Yoga, art, science, and poetry are lovely, and a loving way to express your Personal Engagement, but they aren’t the only ways to be engaged. Raising a family, hosting a potluck, and sharing your thoughts are great ways to act engaged with life, but aren’t the only ways to sustain the connections with yourself.
Some people want to enhance, enrich, or otherwise make their own lives different because of their sustained connections to the world within and around themselves. There are a incredible numbers of ways to be personally engaged in your own life. Here are a few.
12 Ways To Be Personally Engaged

- Acknowledge yourself. Start the relationship out right: let yourself know you respect you and are engaged within yourself. When you start seeing yourself you will see there is a life that you’re trying to live. For a while you’ll struggle with that life, and then you’ll accept it. Eventually you’ll rest into the person who you are and know that is person enough.
- Validate yourself. Act personally engaged in the ways you do. Living your life as it presents itself is a gift, a way of being that requires no specific energy. Personally engaging within what already exists without having to do anything more means being with yourself, doing what you do, and knowing that is plenty. You have plenty, you are plenty, right now. Live engaged in this moment, and let the next one reveal itself.
- Look at yourself. Check in with yourself about your own Personal Engagement regularly, not just in times when you’re anxious, stressed, or suffering. Being personally engaged within yourself means consistency, because the essence of engagement is sustained connection.

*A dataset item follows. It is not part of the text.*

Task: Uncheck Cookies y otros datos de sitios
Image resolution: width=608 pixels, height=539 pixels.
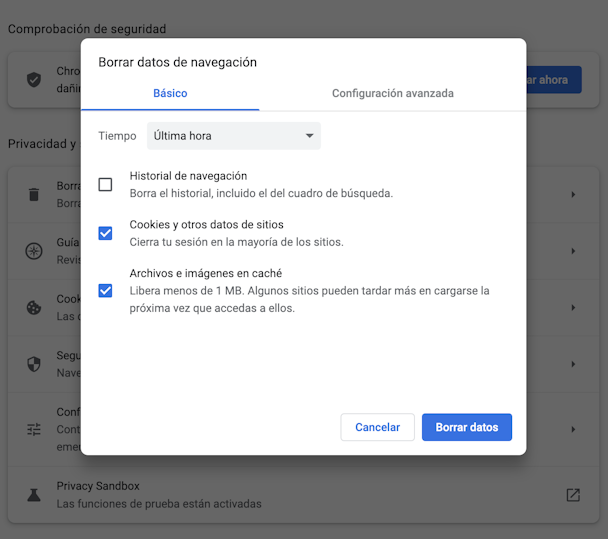Action: coord(105,233)
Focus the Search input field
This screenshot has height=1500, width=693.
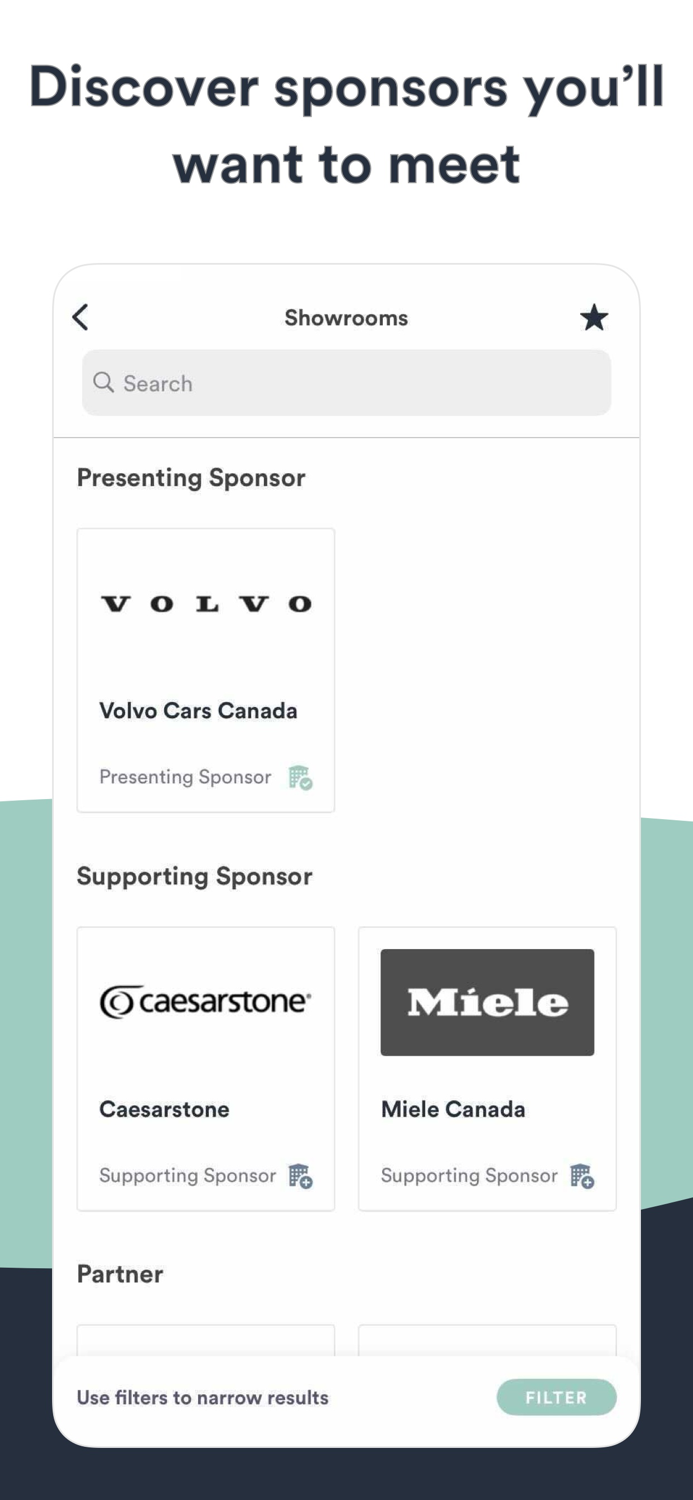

- Examine yourself. Know as much as you can about your own Personal Engagement. Write, read, draw, sing, build, demolish, scheme, daydream, and know all that you can about what you’re personally engaged in, if you want. You don’t have to dissect or examine what you’re engaged in if you don’t want to, but if you do then hold that, be with it, and see how awesome it is to be engaged in you right now.
- Dig into your self. Ask yourself why you’re engaged in what you are and pay attention to how you respond. We are the only people who can determine whether the ways we’re personally engaged are right or wrong for ourselves. There’s nobody else who can be a meter. That judgment, if you want to make it, comes from within yourself and nowhere else. You may have unpaid bills, misaligned relationships, or a disconnected lifestyle, but whether those things are right for you is only up to you. Listen to what you have to say.
- Expand yourself. Follow up on things you think you should change. We can become engaged with the urge to change as much as the thing we’re actually trying to change. Instead of spinning our wheels on feeling that urge, we should simply get busy changing things.
- Open up yourself. As you go about your regular day, make sure you consider new things to become engaged in. Doors open and close throughout our lives all the time. Sometimes it can behoove us to clear the clutter from our souls, minds, and spaces, and allow newness and freshness into our lives.
- Inquire within you. Ask the people around you about what they’re personally engaged in. Connect with others about what they’re engaged in. Find out what the people around you are passionate and interested in, and hear about those things from them. Experience others’ engagements if they let you. And hold your own personal engagements open to share with others when you want to, too.
- See yourself. Pay attention to chances to communicate your thoughts and feelings about Personal Engagement with others. When people ask what you care about, feel, know, or believe, they’re looking to connect with you about who you are and what you do. Everyone is always looking for Personal Engagement, even if most of us never say that. Pay attention to these opportunities when they present themselves, and open yourself to them when you want to.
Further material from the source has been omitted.